- GOAL OF THE EXERCISE:
Leaving out every picture, output the records below exactly as they are.

- Saved entries:
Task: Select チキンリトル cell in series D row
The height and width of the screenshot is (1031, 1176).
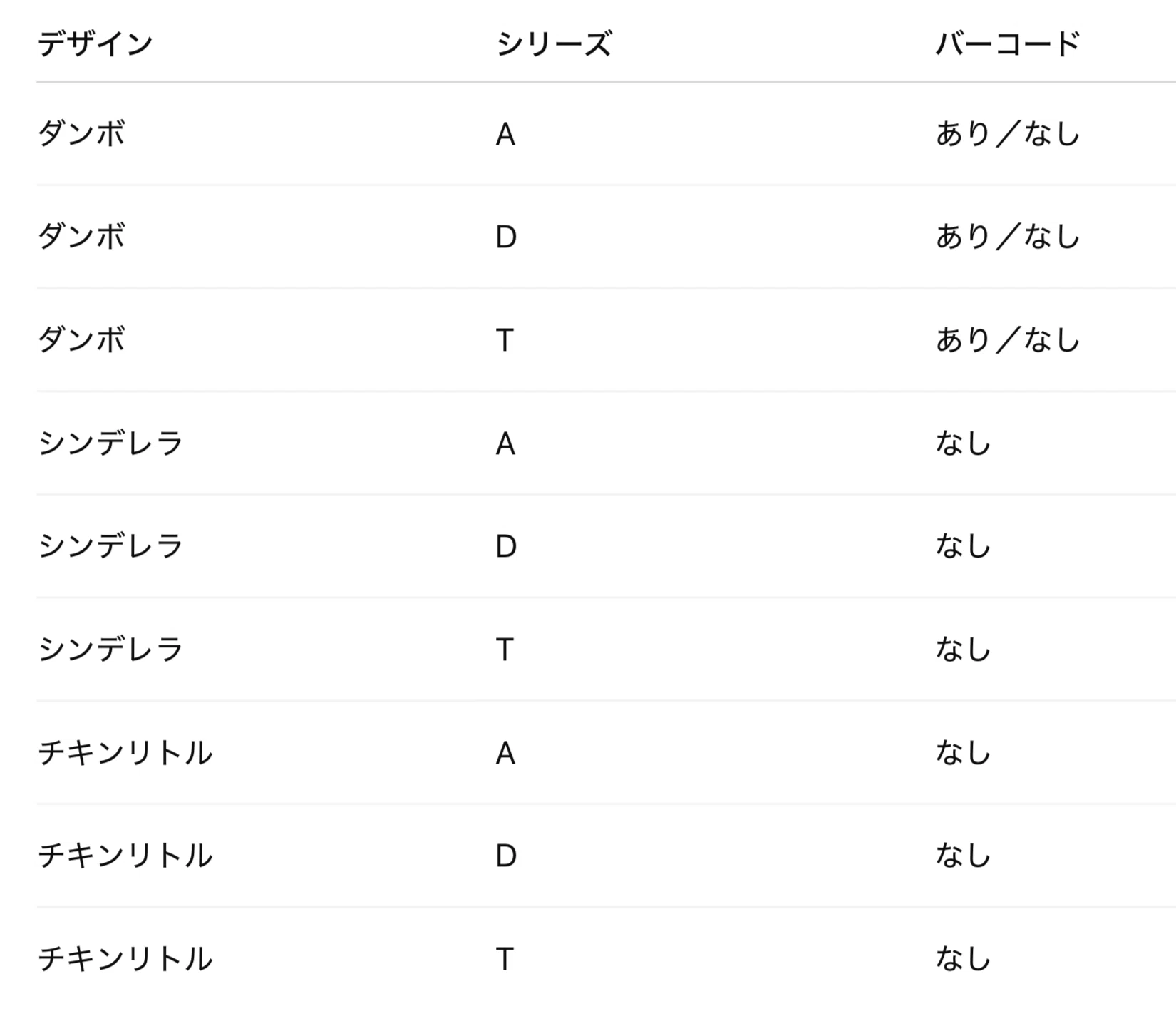Action: [125, 856]
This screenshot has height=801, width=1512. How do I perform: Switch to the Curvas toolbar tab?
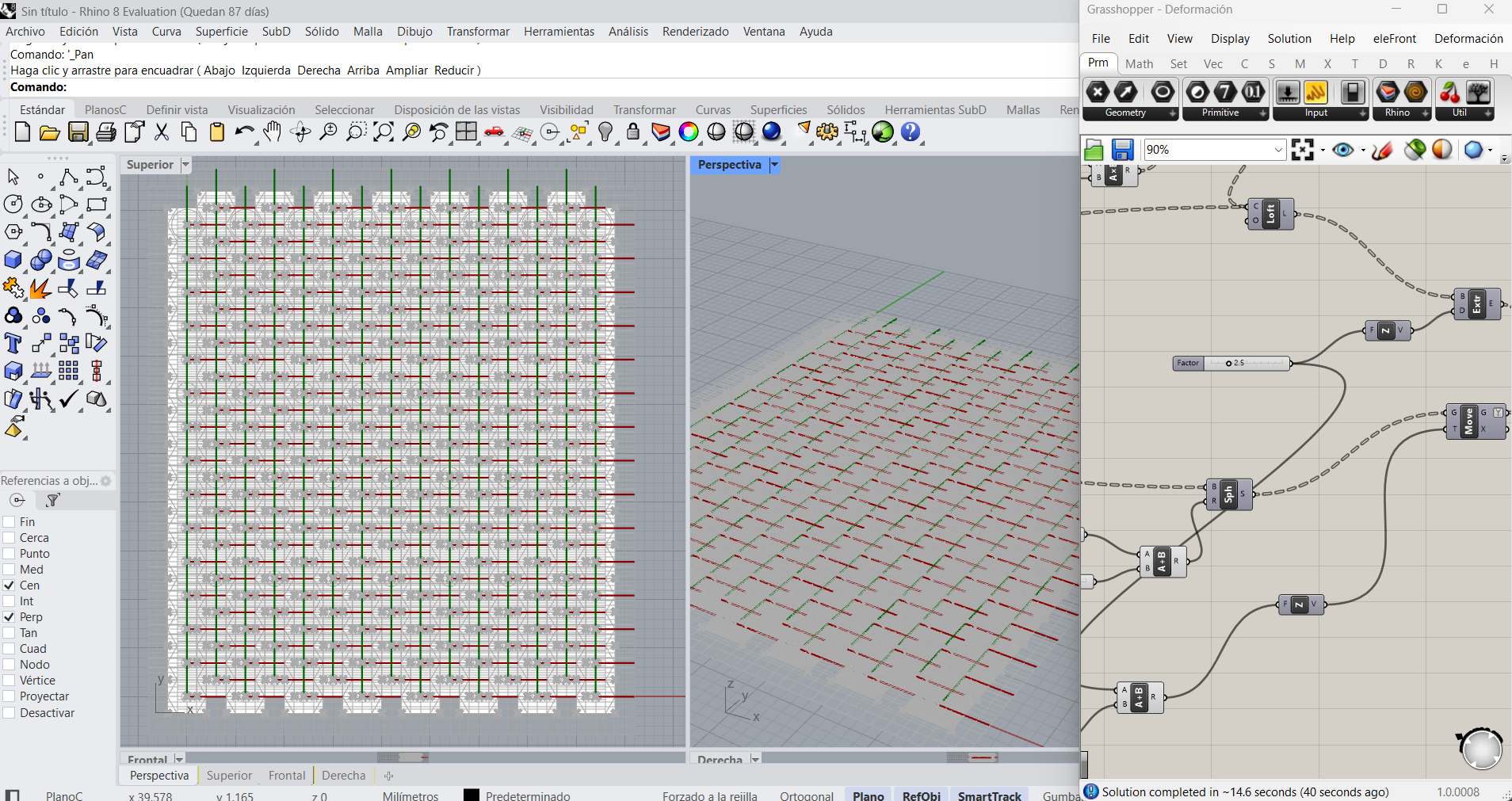pos(712,110)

- SOLUTION TO THE EXERCISE:
Task: Select チキンリトル cell in series D row
The height and width of the screenshot is (1031, 1176).
Action: [125, 856]
This screenshot has height=801, width=1512. How do I perform: Switch to the Curvas toolbar tab?
pos(712,110)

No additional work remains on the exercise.